The consultation paper notes: “Information received by regulators should be in a specific unified format, to be defined pursuant to the provisions of MiFID/EMIL. Data quality should be paramount, since it impacts the quality and accuracy of supervision.”
This means that regardless of whether it is directly reported to a regulatory body or via a trade repository, the underlying reference data of these OTC trades will come under intense scrutiny. The regulators are already concerned about issues such as the correct identification of counterparties and the fines slapped on Barclays Capital and Commerzbank are proof that they will be taking action against those found wanting. CESR has mooted the Bank Identifier Code (BIC) as a potential solution to this problem, but a lot of work is needed to get it into shape before it can be used as such and banks will then need to invest in the systems to be able to meet these requirements.
The transaction reporting paper asks firms to provide some degree of feedback on its proposals, although it only poses three direct questions to be answered and none of them adequately take into account a possible impact assessment. The deadline for these responses is 16 August (the paper is available to download at the bottom of the page).
As for the other consultation paper, CESR is aiming to provide the industry with some degree of guidance about the standardisation required in order for OTC derivatives, in particular credit, equity, interest rate, commodity and foreign exchange derivatives, to be traded on exchange and centrally cleared.

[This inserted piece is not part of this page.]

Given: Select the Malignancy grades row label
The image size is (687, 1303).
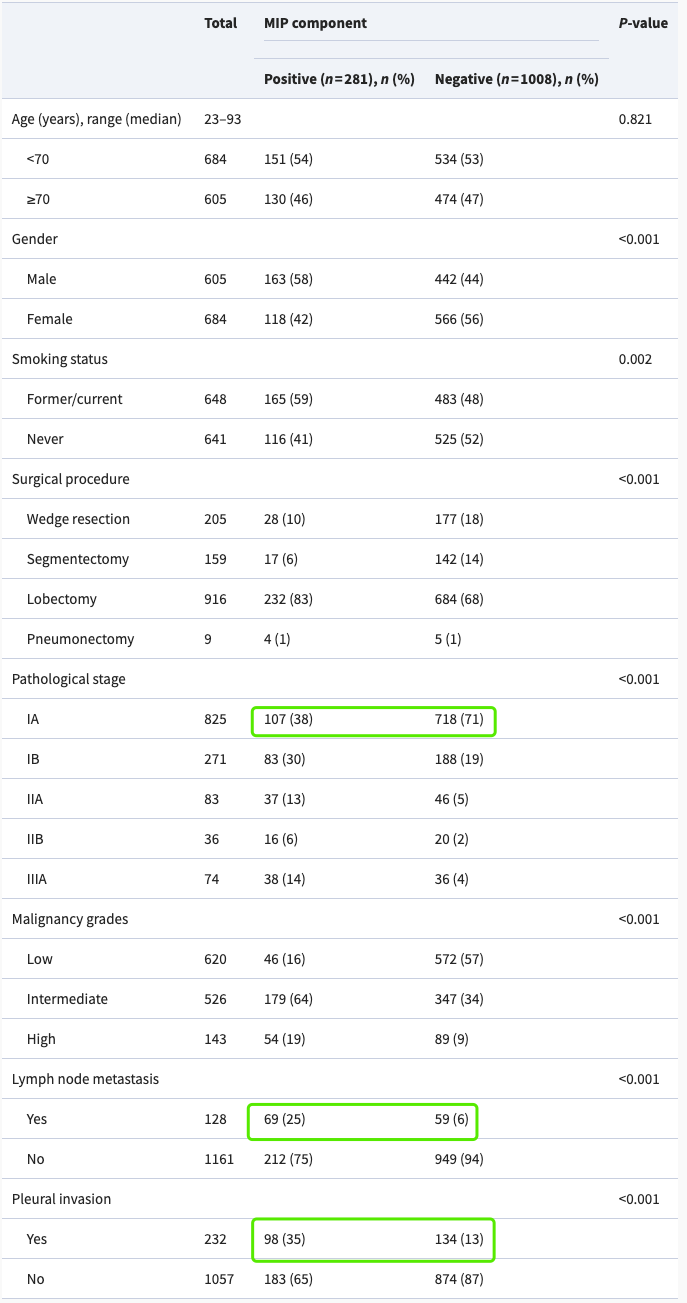Looking at the screenshot, I should click(x=70, y=919).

It is therefore asking for feedback from the market on where its priorities should lie: should the focus be on a certain aspect of standardisation (messaging or counterparty identifiers, for example), or should it focus on a particular asset class?

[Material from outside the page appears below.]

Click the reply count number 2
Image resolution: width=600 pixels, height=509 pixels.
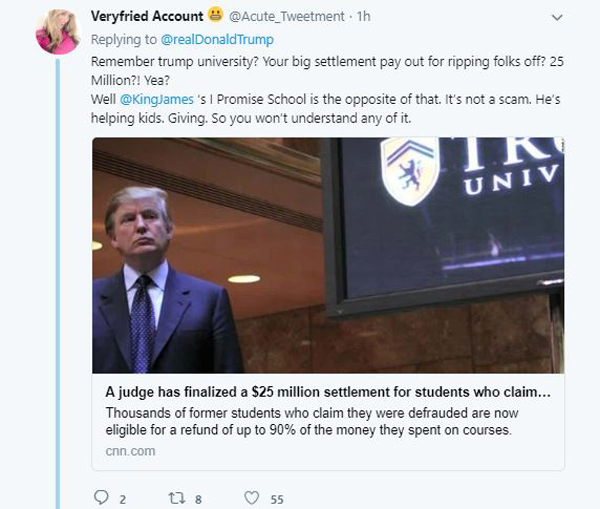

Unlike the other paper, CESR is directly asking for a cost and impact assessment of how difficult it would be to move to these new standards in order to be able to trade these derivatives on regulated markets. This takes into account standard transaction documentation and definitions, the automated processing of derivatives and standard valuation, payment structures and dates. The paper notes: “The use of standardised reporting fields (as a result of standardised products) eases the reporting of information. This is more difficult to achieve for bespoke products.” The deadline for responses to the 28 questions contained in the paper is also 16 August.